▼
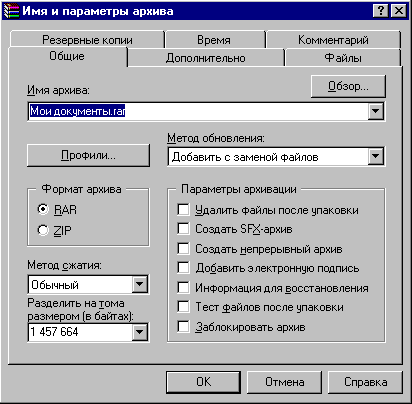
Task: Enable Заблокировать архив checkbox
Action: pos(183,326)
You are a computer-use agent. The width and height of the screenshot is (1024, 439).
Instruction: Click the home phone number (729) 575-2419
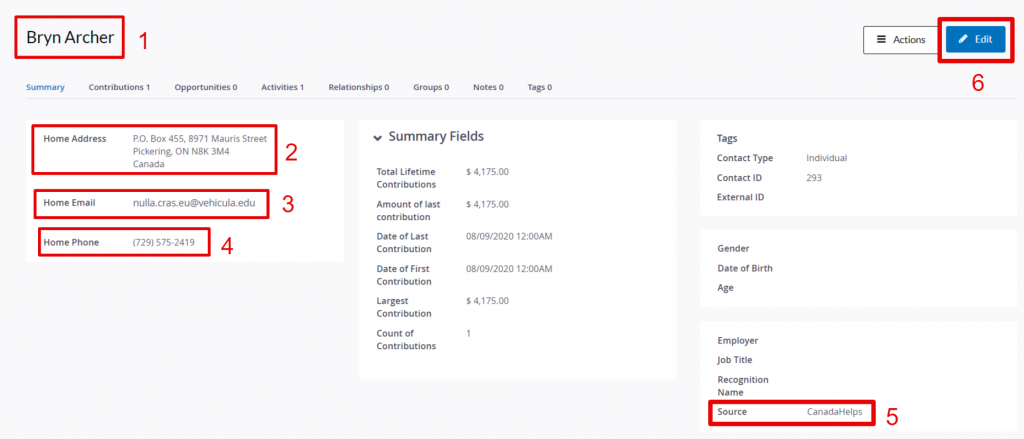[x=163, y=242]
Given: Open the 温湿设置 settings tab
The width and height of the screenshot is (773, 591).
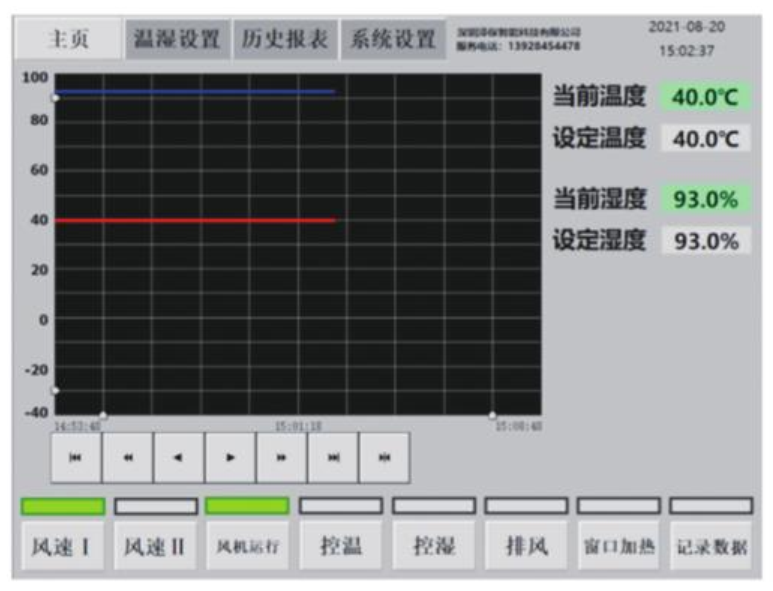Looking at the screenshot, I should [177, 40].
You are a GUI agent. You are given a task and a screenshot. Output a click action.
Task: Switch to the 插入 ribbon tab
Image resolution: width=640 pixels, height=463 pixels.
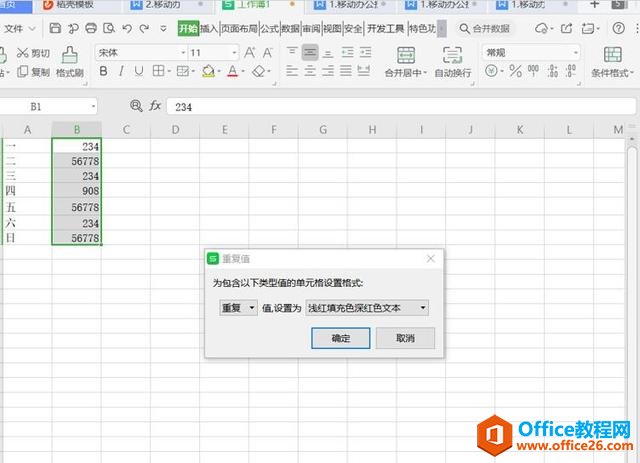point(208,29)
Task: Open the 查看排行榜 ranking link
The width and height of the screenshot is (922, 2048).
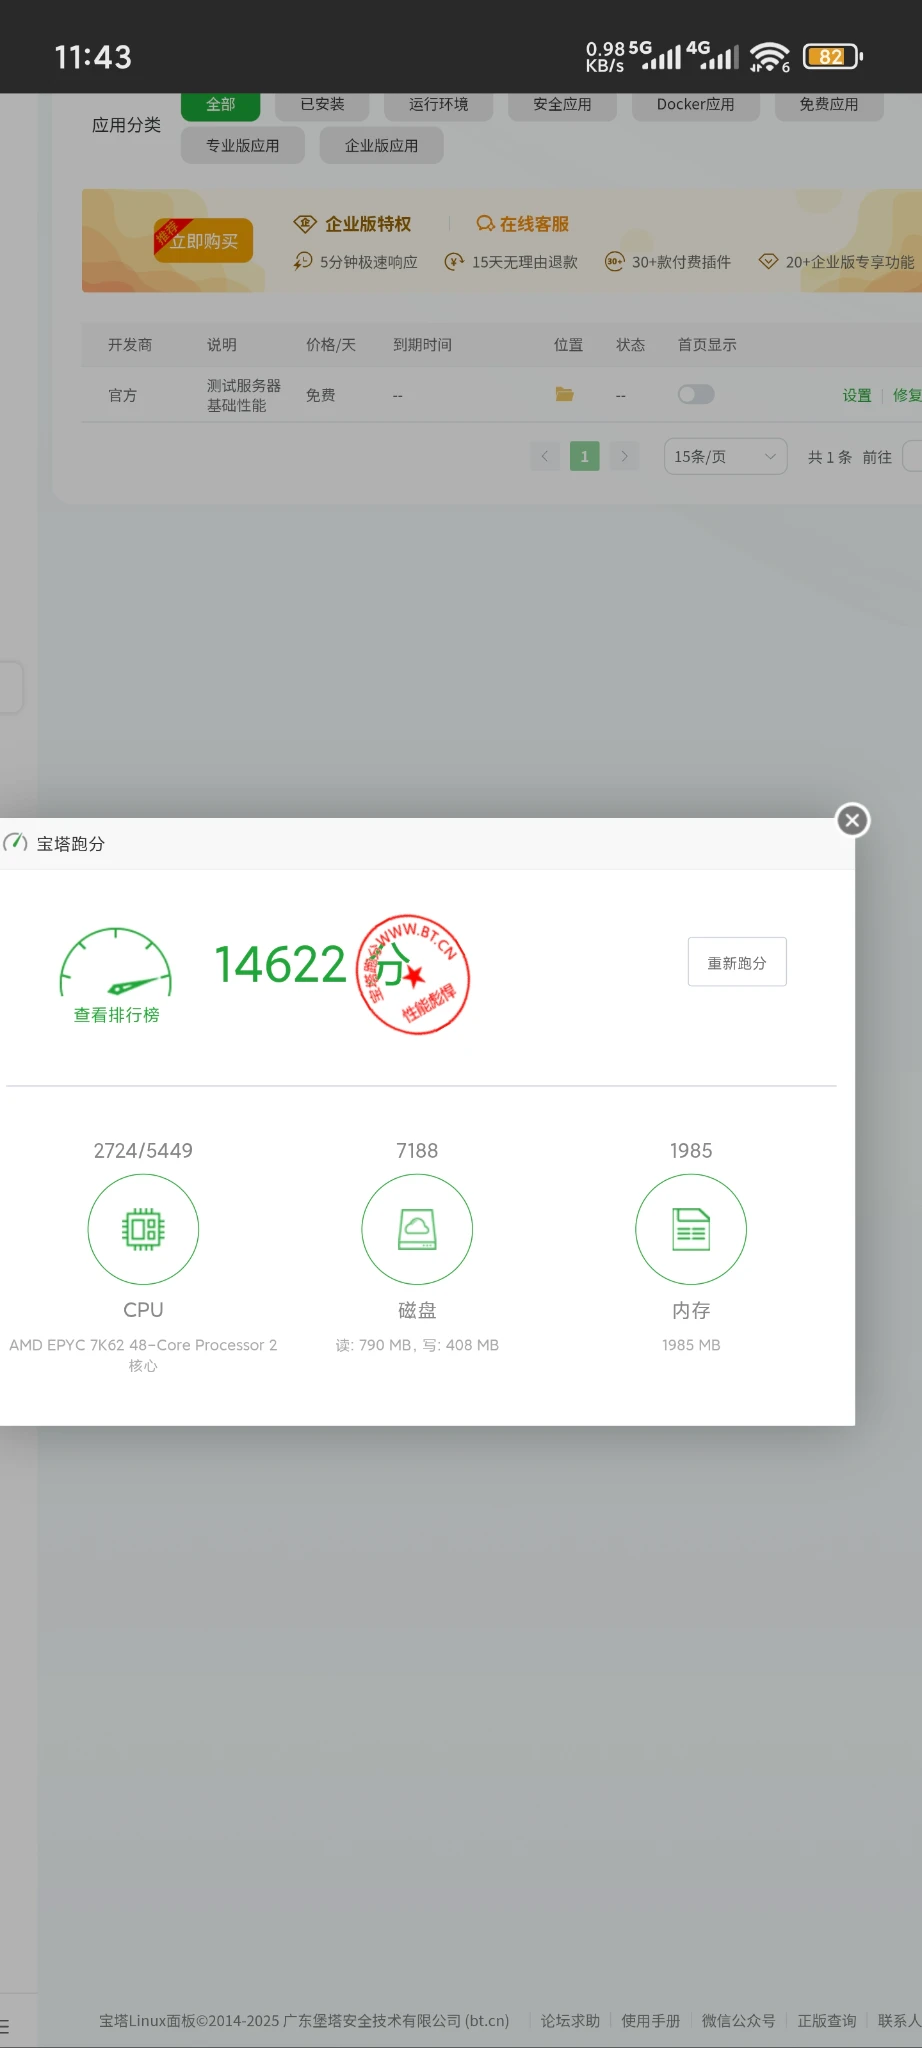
▲
Wherever the word "agent" appears in a line of the data above, copy that line.

■ **Output of the task**
You are a computer-use agent. The width and height of the screenshot is (1024, 439).
You are a GUI agent. You are given a task and a screenshot. Output a click action.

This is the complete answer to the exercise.